Bo Peng received his M.S. degree from the Department of Computer and Information Science, Indiana University–Purdue University, Indianapolis, in 2019. He is currently a Ph.D. student at the Computer Science and Engineering Department, The Ohio State University. His research interests include machine learning, data mining and their applications in recommender systems and graph mining.
Chang-Yu Tai received his M.S. degree from the Department of Chemistry, National Taiwan University, in 2018. He is currently an M.S. student at the Computer Science and Engineering Department, The Ohio State University. His research interests include deep learning applications in natural language processing and recommender systems.
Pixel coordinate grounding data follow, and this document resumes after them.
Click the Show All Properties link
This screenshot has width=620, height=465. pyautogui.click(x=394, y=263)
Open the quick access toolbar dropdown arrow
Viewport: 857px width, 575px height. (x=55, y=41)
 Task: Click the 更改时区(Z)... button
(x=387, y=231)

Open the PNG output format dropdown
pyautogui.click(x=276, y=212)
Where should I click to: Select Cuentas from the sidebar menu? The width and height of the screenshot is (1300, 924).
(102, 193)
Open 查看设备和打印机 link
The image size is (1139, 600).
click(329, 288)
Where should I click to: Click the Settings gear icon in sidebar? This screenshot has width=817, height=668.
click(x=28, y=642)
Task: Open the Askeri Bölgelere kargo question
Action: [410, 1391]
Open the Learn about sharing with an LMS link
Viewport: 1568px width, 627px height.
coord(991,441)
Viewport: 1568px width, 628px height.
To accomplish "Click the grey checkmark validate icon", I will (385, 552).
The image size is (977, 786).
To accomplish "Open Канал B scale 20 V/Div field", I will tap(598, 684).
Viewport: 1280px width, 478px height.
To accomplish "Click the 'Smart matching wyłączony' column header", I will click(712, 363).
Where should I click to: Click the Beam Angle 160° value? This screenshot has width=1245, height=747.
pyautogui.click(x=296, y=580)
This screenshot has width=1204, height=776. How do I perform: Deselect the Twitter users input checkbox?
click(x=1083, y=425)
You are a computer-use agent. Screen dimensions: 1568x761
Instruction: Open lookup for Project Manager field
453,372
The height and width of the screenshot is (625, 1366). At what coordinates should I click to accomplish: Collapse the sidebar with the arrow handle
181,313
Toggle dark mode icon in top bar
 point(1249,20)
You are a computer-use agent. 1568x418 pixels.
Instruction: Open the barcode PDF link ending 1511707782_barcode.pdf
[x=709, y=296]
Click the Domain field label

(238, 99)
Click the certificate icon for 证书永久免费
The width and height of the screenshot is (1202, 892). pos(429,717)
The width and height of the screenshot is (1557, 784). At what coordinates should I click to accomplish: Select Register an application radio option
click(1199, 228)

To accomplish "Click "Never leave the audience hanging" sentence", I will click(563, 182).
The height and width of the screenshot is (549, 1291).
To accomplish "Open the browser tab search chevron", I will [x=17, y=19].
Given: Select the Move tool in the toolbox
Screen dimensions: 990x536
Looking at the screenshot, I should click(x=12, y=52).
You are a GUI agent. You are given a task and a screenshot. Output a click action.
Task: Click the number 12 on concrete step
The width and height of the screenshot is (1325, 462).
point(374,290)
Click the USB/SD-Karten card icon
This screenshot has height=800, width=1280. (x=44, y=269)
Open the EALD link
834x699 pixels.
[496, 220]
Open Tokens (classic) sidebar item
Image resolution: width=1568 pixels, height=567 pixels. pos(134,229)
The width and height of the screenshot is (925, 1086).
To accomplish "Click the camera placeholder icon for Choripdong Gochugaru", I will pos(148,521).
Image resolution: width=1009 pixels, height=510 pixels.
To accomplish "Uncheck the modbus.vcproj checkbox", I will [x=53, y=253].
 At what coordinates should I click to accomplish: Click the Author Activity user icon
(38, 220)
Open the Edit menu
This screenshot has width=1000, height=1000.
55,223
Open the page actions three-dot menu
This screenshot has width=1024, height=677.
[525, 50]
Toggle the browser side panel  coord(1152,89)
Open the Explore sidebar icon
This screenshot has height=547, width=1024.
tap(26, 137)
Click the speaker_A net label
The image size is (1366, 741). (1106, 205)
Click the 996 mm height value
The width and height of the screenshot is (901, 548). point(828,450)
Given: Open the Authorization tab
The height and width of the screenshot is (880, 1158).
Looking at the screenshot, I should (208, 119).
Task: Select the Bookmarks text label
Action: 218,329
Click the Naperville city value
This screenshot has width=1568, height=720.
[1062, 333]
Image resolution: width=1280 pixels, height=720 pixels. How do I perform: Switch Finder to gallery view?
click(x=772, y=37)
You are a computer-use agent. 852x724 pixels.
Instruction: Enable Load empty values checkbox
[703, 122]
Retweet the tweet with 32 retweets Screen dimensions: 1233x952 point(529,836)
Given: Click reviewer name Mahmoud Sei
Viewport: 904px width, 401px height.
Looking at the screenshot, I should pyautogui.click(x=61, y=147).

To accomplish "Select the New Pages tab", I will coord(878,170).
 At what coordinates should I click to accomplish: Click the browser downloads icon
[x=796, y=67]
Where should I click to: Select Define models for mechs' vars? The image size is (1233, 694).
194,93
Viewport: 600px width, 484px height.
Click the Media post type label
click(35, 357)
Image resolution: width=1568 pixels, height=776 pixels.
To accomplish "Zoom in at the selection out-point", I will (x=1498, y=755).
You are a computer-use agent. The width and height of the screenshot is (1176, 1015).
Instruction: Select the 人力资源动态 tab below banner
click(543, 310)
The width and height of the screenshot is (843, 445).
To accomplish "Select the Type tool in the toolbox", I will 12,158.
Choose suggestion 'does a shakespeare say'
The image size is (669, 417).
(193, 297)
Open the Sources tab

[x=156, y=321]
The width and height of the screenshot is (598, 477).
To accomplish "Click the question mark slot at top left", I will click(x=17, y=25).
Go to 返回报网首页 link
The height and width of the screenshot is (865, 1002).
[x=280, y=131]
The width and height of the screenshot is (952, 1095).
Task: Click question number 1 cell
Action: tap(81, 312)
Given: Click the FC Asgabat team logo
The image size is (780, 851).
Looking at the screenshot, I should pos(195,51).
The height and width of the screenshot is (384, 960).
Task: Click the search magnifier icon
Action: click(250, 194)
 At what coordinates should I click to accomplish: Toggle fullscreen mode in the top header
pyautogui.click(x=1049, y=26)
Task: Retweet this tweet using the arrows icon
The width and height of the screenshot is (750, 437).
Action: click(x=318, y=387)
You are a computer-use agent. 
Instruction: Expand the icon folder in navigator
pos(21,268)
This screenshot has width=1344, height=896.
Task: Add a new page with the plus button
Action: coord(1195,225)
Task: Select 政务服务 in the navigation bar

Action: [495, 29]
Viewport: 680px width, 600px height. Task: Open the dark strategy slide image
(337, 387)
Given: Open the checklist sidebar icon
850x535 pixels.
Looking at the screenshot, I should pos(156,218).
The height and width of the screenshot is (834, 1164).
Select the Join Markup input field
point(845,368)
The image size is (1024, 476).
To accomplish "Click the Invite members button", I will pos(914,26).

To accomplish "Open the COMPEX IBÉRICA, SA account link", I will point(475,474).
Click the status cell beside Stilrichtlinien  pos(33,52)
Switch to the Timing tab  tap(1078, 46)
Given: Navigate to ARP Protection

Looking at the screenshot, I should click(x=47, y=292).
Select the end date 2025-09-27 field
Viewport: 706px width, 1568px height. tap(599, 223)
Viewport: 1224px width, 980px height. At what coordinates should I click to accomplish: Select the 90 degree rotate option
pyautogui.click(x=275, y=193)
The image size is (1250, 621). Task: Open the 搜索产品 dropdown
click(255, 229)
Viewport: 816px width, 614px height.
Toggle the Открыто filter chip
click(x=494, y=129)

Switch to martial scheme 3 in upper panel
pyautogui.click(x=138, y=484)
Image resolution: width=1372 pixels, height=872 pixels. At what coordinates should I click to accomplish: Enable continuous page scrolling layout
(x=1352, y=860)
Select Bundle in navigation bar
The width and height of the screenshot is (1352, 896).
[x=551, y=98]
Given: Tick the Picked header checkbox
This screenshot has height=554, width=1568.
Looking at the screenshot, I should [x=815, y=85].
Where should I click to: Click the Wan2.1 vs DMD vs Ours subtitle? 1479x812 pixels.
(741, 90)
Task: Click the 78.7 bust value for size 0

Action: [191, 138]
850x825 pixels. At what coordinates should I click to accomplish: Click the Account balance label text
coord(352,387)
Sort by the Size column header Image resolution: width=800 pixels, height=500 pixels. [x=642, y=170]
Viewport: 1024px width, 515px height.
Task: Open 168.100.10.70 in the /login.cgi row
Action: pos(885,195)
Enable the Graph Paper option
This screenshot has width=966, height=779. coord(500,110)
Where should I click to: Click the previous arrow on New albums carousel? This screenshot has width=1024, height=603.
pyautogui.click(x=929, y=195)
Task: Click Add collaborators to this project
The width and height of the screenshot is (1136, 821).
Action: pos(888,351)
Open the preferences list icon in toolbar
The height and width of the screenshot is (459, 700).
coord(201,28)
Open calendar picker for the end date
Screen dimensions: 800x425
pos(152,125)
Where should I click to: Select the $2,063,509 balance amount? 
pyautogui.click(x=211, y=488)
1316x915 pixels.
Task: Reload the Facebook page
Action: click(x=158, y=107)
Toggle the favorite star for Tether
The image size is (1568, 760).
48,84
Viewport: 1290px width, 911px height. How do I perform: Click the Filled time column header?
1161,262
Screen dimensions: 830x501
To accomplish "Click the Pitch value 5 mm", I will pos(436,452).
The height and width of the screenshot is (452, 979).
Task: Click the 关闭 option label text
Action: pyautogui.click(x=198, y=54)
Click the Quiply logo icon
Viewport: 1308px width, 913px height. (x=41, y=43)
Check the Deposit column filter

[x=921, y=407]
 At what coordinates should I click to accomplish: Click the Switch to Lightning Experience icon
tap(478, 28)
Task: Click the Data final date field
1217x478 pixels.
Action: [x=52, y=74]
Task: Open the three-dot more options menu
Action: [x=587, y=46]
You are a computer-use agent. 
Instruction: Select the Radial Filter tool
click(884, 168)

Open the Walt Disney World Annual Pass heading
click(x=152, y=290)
Srinivasan Parthasarathy received his Ph.D. degree from the Department of Computer Science, University of Rochester, Rochester, in 1999. He is currently a Professor at the Computer Science and Engineering Department, and the Biomedical Informatics Department, The Ohio State University. His research is on high performance data analytics, graph analytics and network science, and machine learning and database systems.
Xia Ning received her Ph.D. degree from the Department of Computer Science & Engineering, University of Minnesota, Twin Cities, in 2012. She is currently an Associate Professor at the Biomedical Informatics Department, and the Computer Science and Engineering Department, The Ohio State University. Her research is on data mining, machine learning and artificial intelligence with applications in recommender systems, drug discovery and medical informatics.